鈴木と次郎の仲の良さは依然として謎ではあるものの、さしあたり要らぬ世話というヤツだ。仲良きことは美しき哉。
「ところで、訊いてもいいか」
「はい」
「山田と初めて会ったとき、アイツってどんなヤツだった?」
「今とそれほど変わらなかったと思います」
「成長してねぇってことかな」
「いえ──何と言ったらいいか複雑なんですけど。途中、いろんな」
山田妹は一瞬瞼を閉じ、開けた。
「時期があって。だから……」
言いかけて、また目を伏せる。いつもは淀みのない弁舌が、この件になると不具合を来す。
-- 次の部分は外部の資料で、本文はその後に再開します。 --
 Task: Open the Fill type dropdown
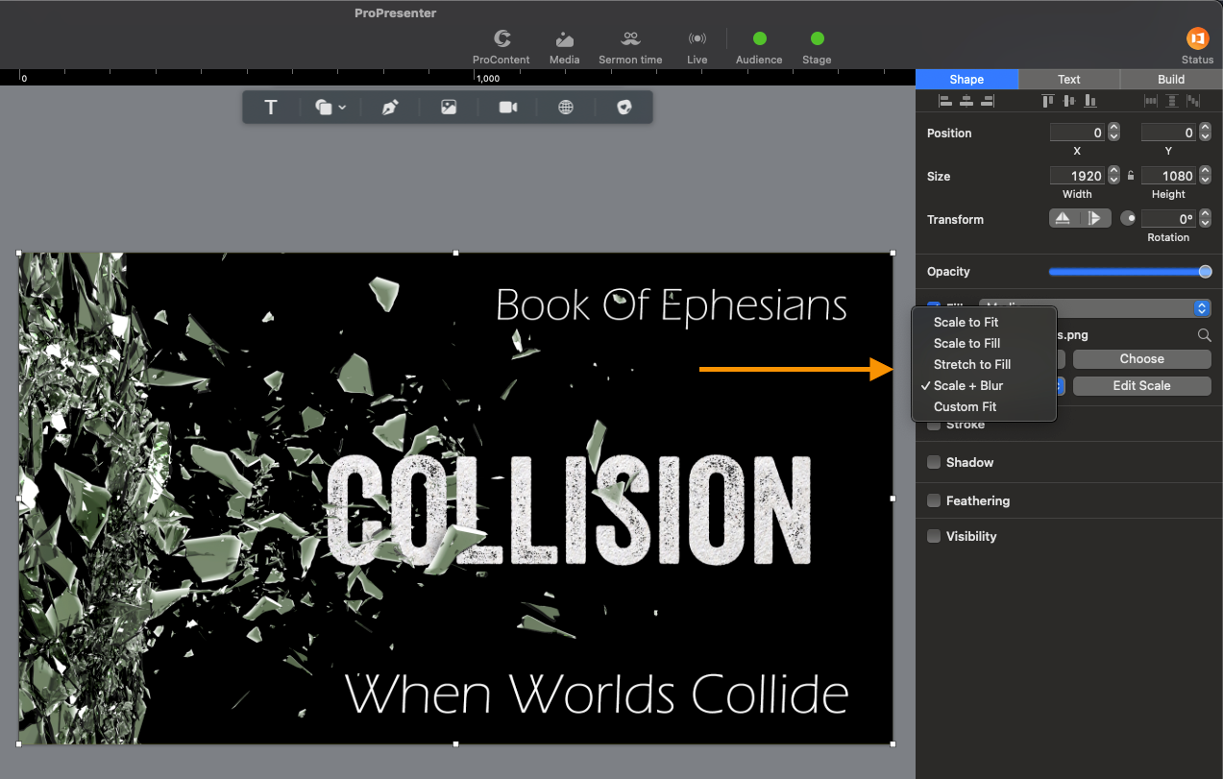1094,308
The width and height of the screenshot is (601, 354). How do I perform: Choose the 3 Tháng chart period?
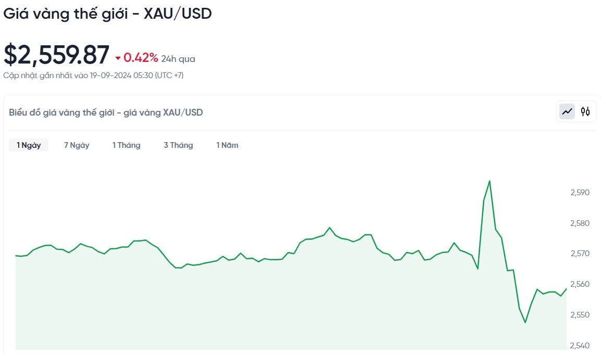178,145
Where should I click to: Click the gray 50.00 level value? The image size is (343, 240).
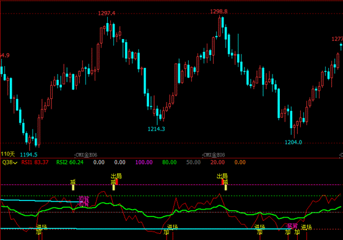pyautogui.click(x=193, y=163)
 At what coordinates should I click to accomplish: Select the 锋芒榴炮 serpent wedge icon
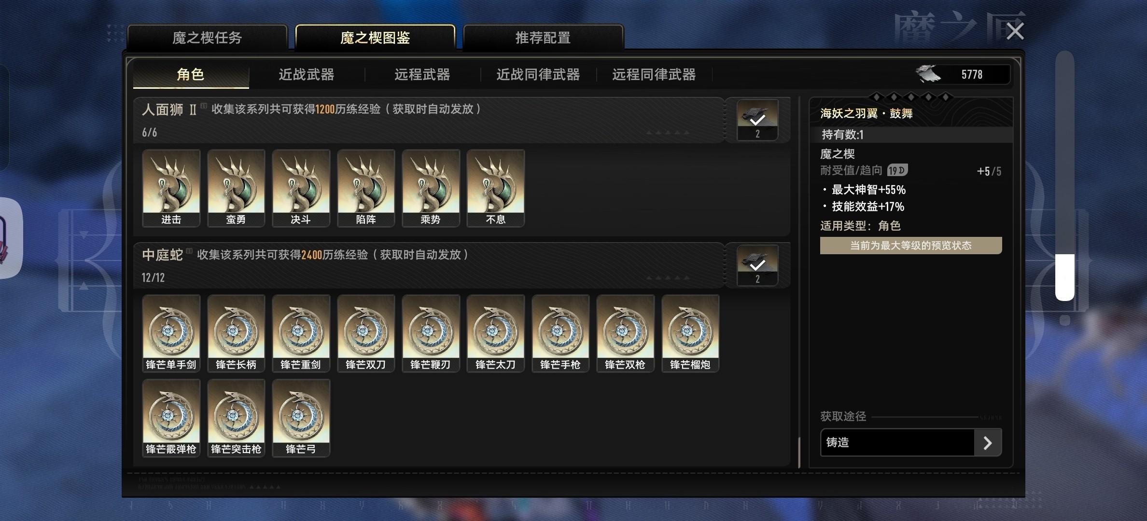point(690,333)

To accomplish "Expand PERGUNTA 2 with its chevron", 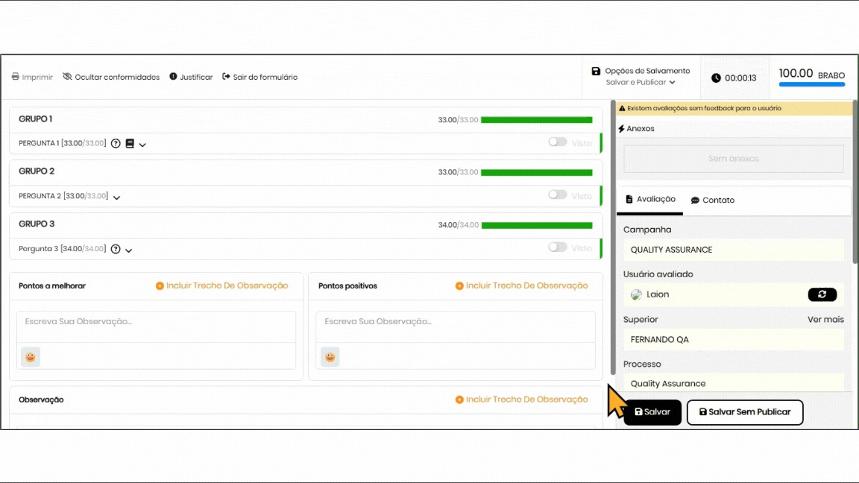I will pos(117,198).
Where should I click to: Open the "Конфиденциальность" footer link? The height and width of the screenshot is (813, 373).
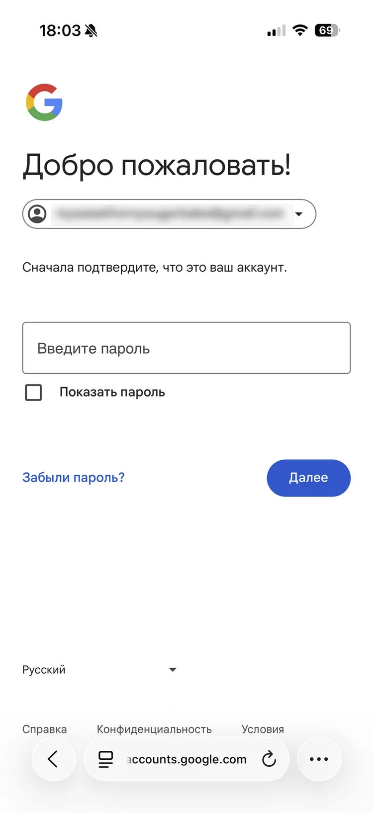coord(154,729)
佐藤が黙って待っていると、彼女はやがて静かに目を開けた。
「だから今が最初の頃と変わらないっていうのは、望み得る最善の状態なんです」
残念ながら完全に同じではありませんけど、と呟いた硬い眼差しを眺め、佐藤は無意識に煙草の箱を出しかけて仕舞った。
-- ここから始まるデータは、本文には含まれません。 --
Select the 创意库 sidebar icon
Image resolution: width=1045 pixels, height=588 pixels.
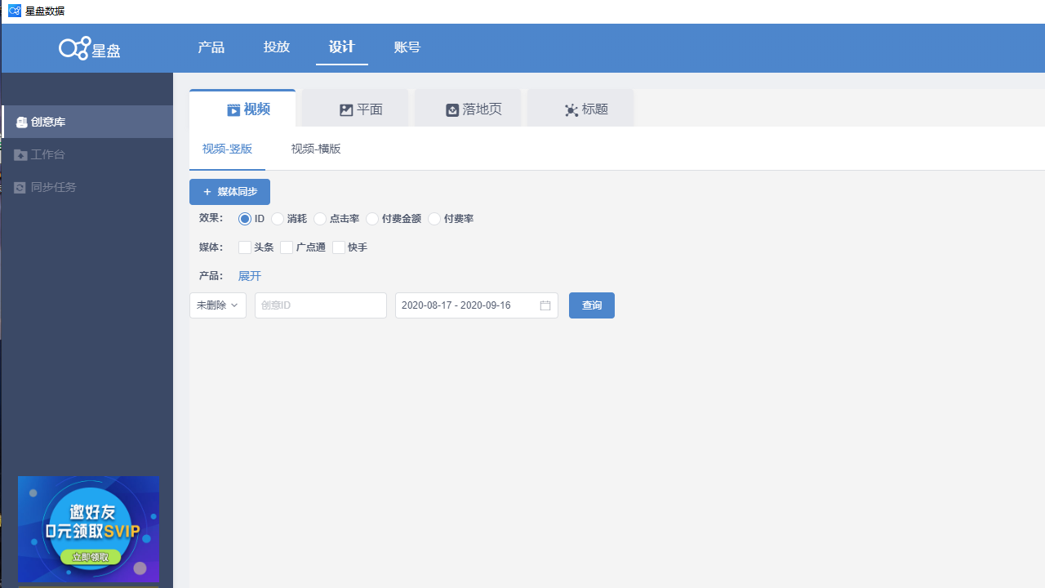point(21,122)
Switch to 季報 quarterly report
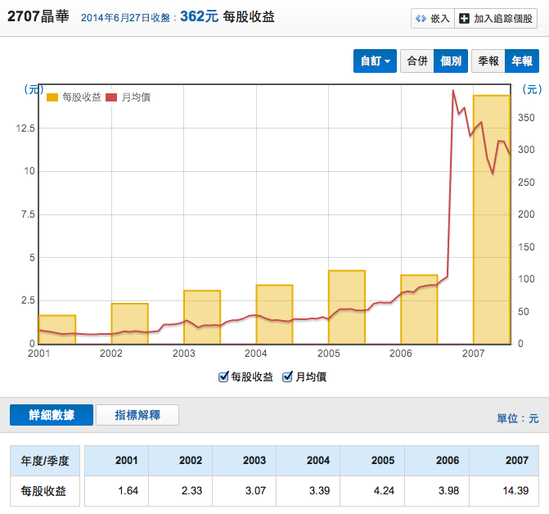 (488, 61)
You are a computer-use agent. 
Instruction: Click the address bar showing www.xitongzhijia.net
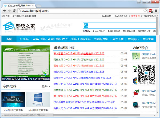point(80,11)
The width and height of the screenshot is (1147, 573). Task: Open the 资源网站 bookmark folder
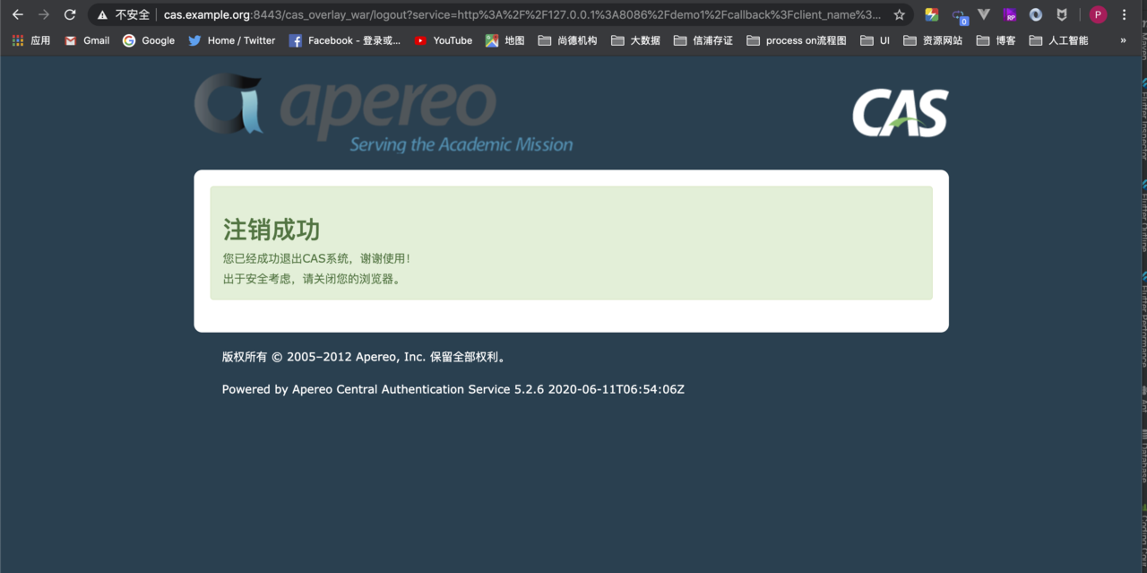(x=933, y=40)
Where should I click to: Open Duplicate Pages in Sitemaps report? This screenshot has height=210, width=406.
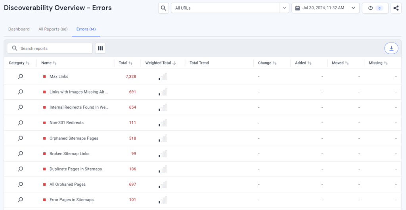click(x=75, y=169)
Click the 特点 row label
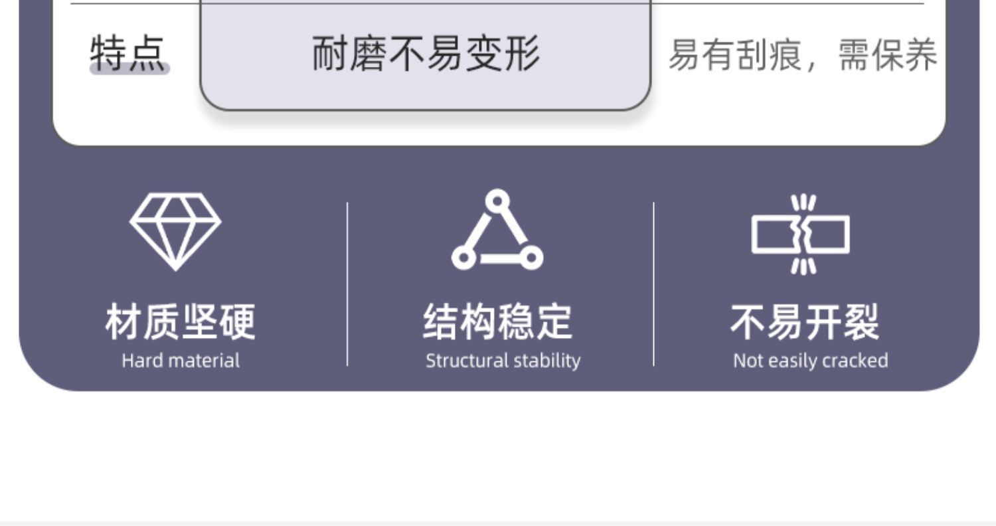The width and height of the screenshot is (996, 526). 128,54
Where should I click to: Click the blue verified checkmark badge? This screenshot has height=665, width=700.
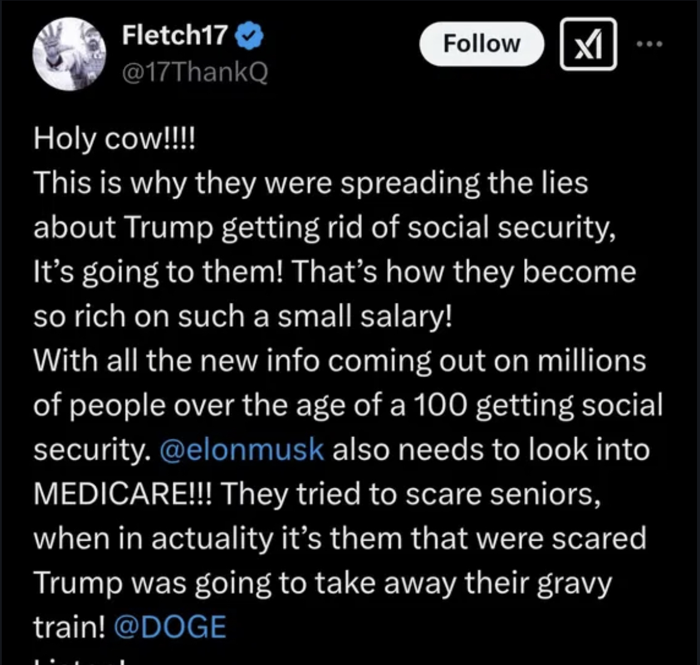click(x=249, y=37)
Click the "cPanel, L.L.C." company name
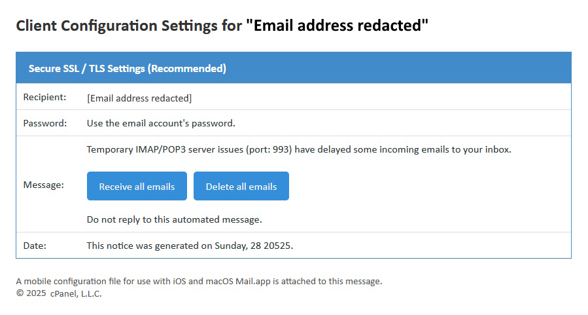The image size is (588, 315). 76,293

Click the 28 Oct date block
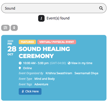[12, 48]
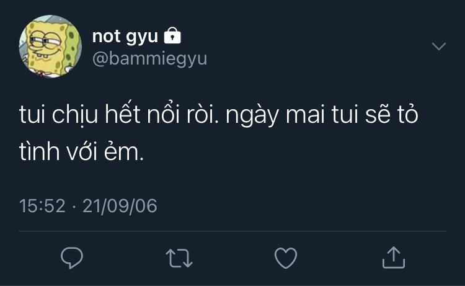Reply to the tweet via speech bubble icon
The width and height of the screenshot is (465, 286).
pos(73,257)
「その、いろいろあった時期ってのは上の兄貴絡みなんだろ?」
「……えぇ、まぁ」
「でも何かで会うこともあんのかな、ソイツと山田は?」
「ありません。アイツが私の認識よりも更にバカでない限りは。父から接近禁止令が出てますから」
この顔で「アイツ」などと吐かれると違和感があるが、それよりも。
「接近禁止令だぁ?」
「もちろん、父が禁じてるだけですから法的効力はありませんけど」
「あのさ、その兄貴ってのはエリート街道まっしぐらな優等生の長男なんだろ? ソイツが2号の息子に近づくのを親父が禁止するって一体どんな非常事態だよ」
「父は決して清廉潔白な人物ではありませんが、不幸中の幸いで、妾腹とは思えないほどお兄ちゃんのことを溺愛してるんです。私たちよりも余程。そりゃ、政略結婚した母よりも自分で選んだ愛人のほうが愛しいのは当たり前ですからね。だから父は嫌いですが、お兄ちゃんを守ろうと努力してる点だけは私も認めます」
彼女の答えは、あくまで婉曲で核心に近づかない。
「守るって、兄貴からか」
「主に、そうですね。他には生活費の援助だとか会社での昇進を働きかけて、悉くお兄ちゃんに拒絶されて玉砕してますけど」
「──」
いま、さりげなく山田の裏事情がいくつか明かされなかったか。
しかしいずれも大したことじゃない。一番知りたいことに比べれば。
「その親父が兄貴の何から山田を守ろうとしてんのか、教えちゃもらえねぇんだよな」
「少なくとも今は、まだ」
「兄貴が接近禁止令を破っててもか?」
山田は経産省が、親父が孫に会いたがってる旨を伝えてきたと言っていた。しかし今の話を聞いた限りでは、長男を遣いに出したはずがない。
じゃあ一体、禁を犯してまで山田に会ったのは何のためだ? 山田は何故、嘘をついた?
気づけば紫櫻が佐藤を凝視していた。
その、明らかに眦の吊り上がった目ヂカラは尋常じゃなかった。
「まさか……いつ?」
「先々週かな」
経産省が接触してきた本当の理由が別にあるにしろ、そうでないにしろ、いずれにしても家族にとっては一大事に違いない。だから山田は口止めしたんだろうが、こうなったらそうはいかなかった。
山田が言ったことをかいつまんで聞かせると、蒼白になった紫櫻の美しい唇の中で小さな呟きが漏れた。
彼女は確かに言った──あんのクソ野郎が……。